Wednesday, 28 November 2018

The Californians Who Can’t Budge

Thousands of people have fled their California communities in the face of rampant, destructive wildfires. But not everyone in the fires’ paths left. At Slate, April Glaser spends time with people who wouldn’t or couldn’t leave their homes — because they had loved ones who couldn’t move, because they wanted to try to save their homes, because the fires bore down too fast, because if they leave now they won’t be allowed back — and are trying their best to protect their families and communities.

“Time is different for me right now,” said Jeff Evans, who prevented fires from engulfing his home, where he remains now with parents Chuck, 91, and Janet, 82. Living with them are eight dogs Jeff rescued from all over their backcountry town of Concow, plus three dogs of his own. The Evanses are surviving off of a gas-guzzling generator. Jeff described how on the day the fire started, after things had calmed enough that Chuck could take care of any spot fires still threatening the property, he canvassed the area to look for others who could use assistance: “So I said I’m going to go up the road and see if I can help anybody. So, I went up Hoffman Road, and you saw the vehicles there on the side of the road?”
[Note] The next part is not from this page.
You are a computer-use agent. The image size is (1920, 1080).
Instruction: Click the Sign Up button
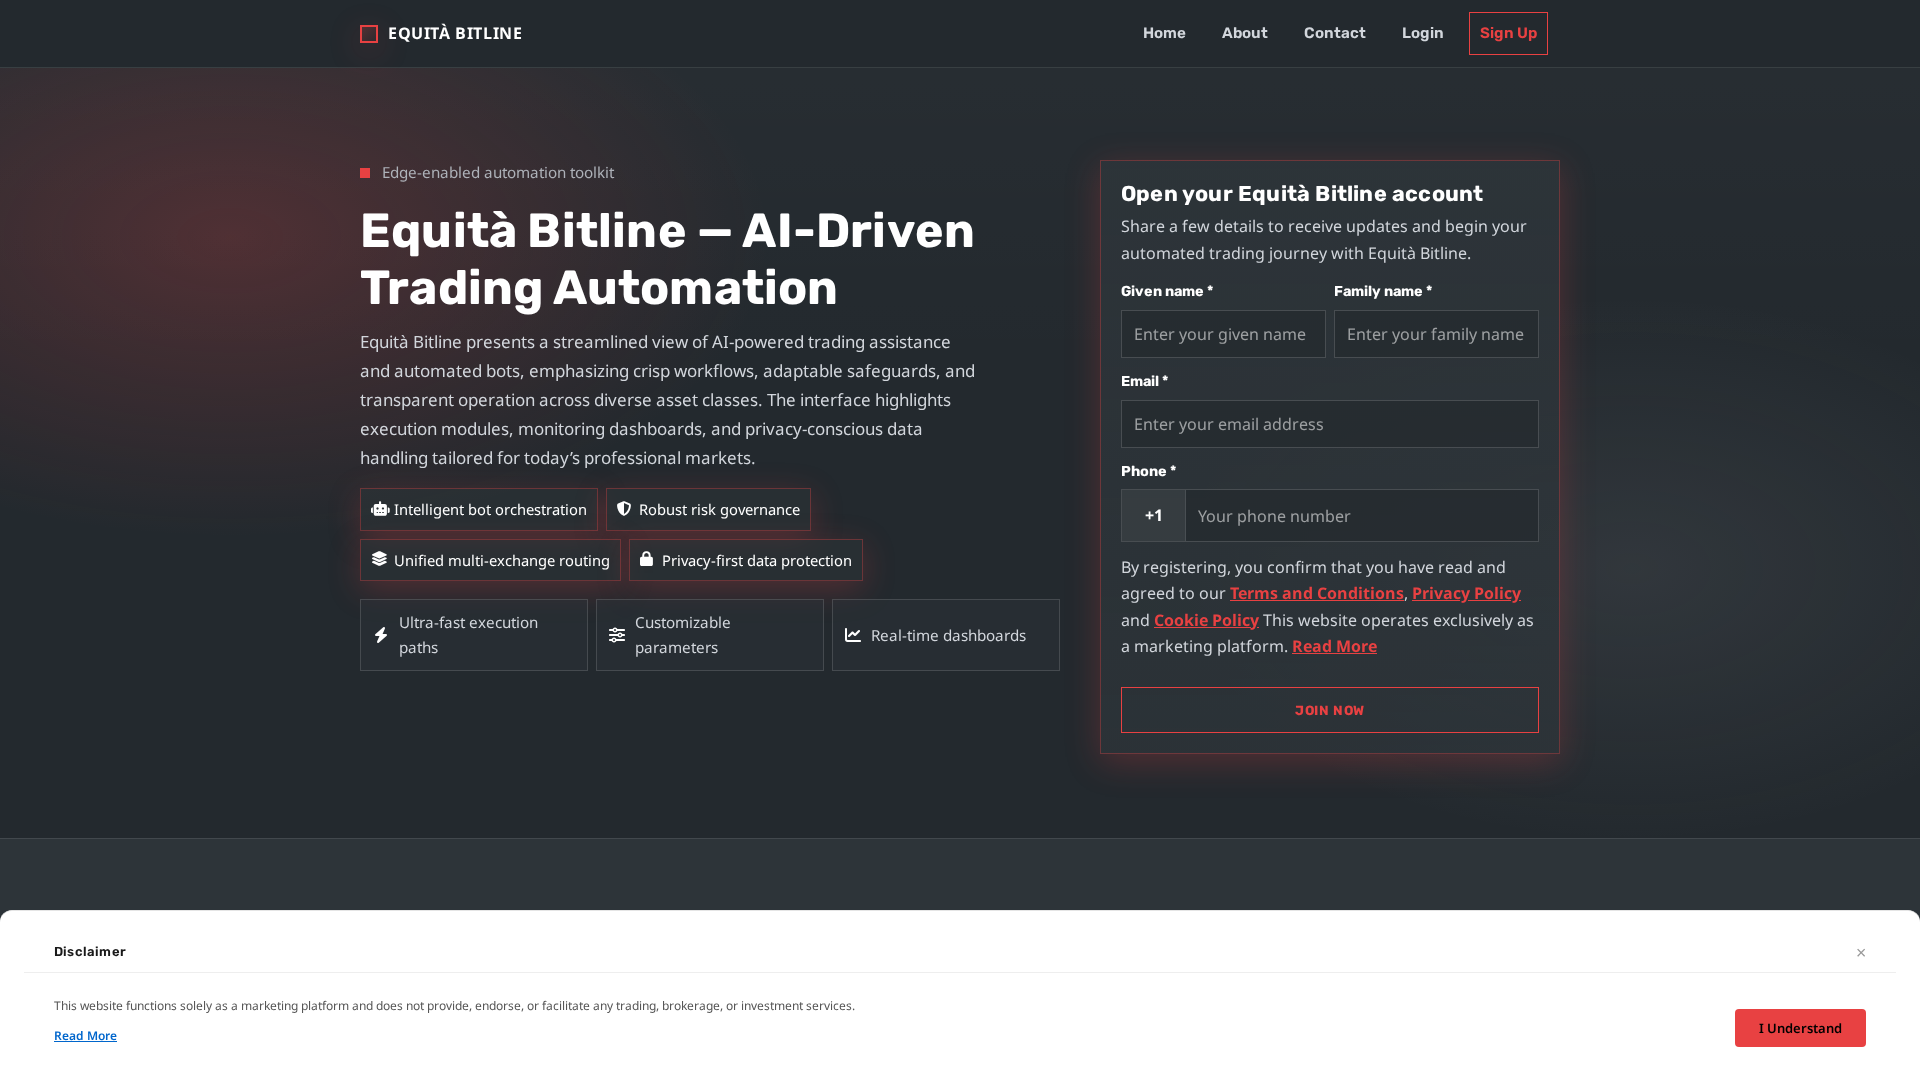pyautogui.click(x=1508, y=33)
I did see the cars. They were lined up on the shoulder, adjacent to a lake, and had pink plastic ribbons tied to their side mirrors. Those ribbons, Evans told me, meant that there were no bodies inside and no need for further inspection. “That’s where most of the dogs came from—those cars,” he said. The cars parked there were abandoned with their keys inside by people fleeing their homes only to drive straight into a firestorm that was barreling down Concow Road, forcing them to jump into the lake and swim across for refuge.